先日釣りに出掛けた夫から「バスと思ったらカエルが釣れた」と仰向けになった巨大なウシガエルパイセンの画像が送られてきた。

その威風堂々たる姿に私は言葉が出ず、「嘔吐」の絵文字でパイセンへの畏敬の念を表すにとどめたが、夫はその後針を飲んだパイセンを国に帰すべく、リアル吐瀉不可避のバトルを繰り広げたそうである。

夫はその後も釣りに繰り出しているが、もし私が同じ目にあったら「この状況を受け入れる気力の限界」により、その場で引退、竿はオフハウスの糧とするところだ。

そして奇しくもこれと同時期に、各地でパイセンの同胞たちにより人間が精神的引退に追い込まれかねない事件が多発したようである。

一番有名なのが、みんな大好き丸亀製麺の新商品「丸亀シェイクうどん」にカエルが混入していた件である。

有名と言ってもTwitter内だけの可能性もあるのだが、Twitterだけが我々の世界の全てなのだから仕方がない。

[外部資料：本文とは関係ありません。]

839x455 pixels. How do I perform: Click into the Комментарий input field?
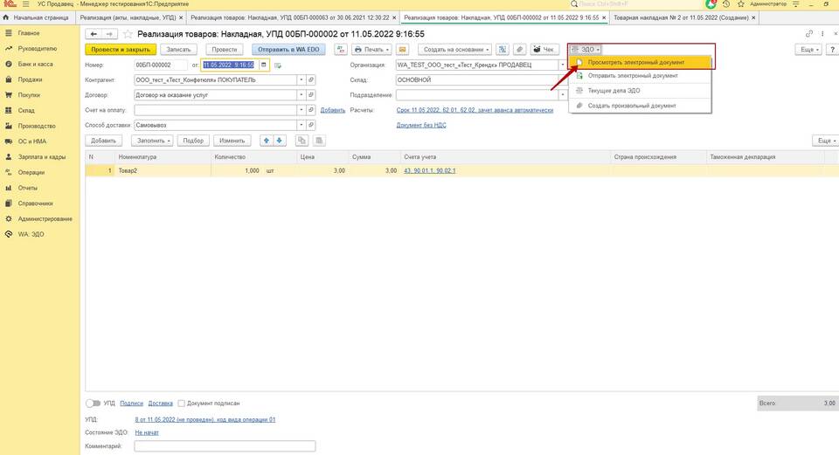point(225,446)
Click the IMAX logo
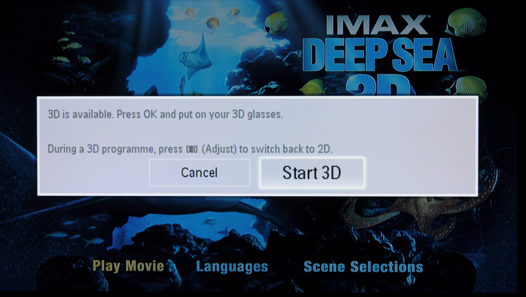Image resolution: width=526 pixels, height=297 pixels. pyautogui.click(x=377, y=25)
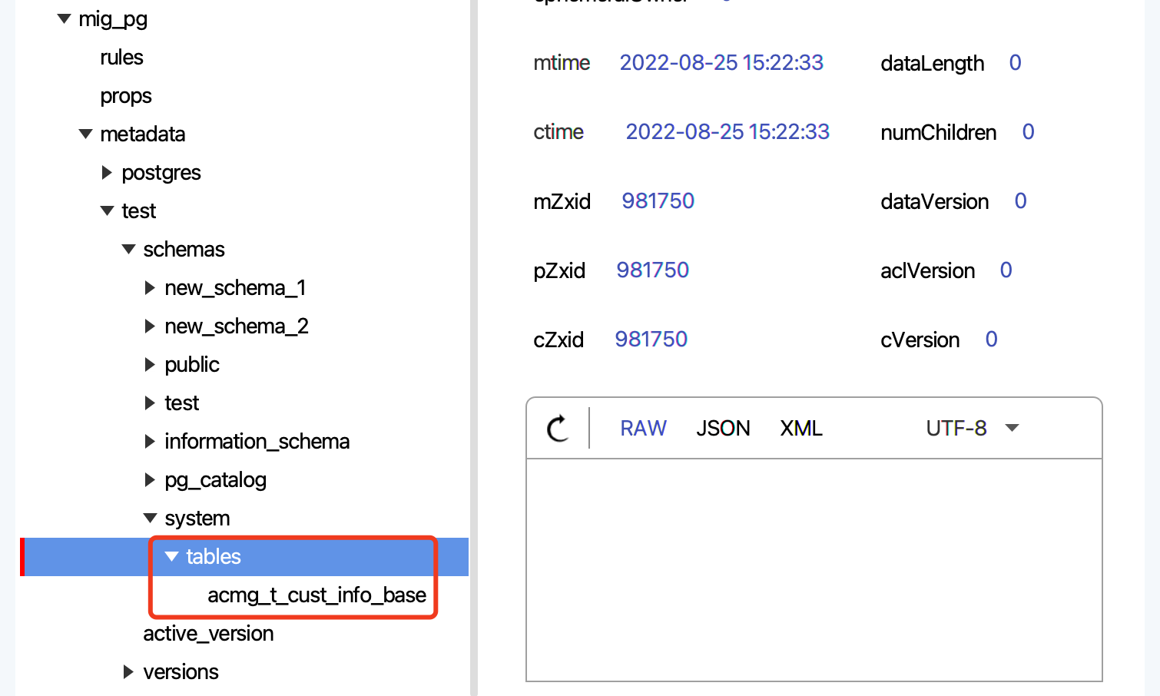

井戸から飛び出した勢いで丸亀の大海にダイブするカエルパイセンの方がよほど果敢である。

しかも丸亀シェイクうどんはその名の通り、カップに入ったうどんや具材をシェイクしてから食べる商品なのだ。数ある商品の中でよりによってそれに飛び込んだパイセンは蛮勇と言って良いほどチャレンジングである。

しかも、粗方食べ終わったあと、底から発見されたパイセンはまだ「存命」であった。Twitter井戸から出られない我々が同じことをやったら、おそらく一振り目で死んでいるだろう。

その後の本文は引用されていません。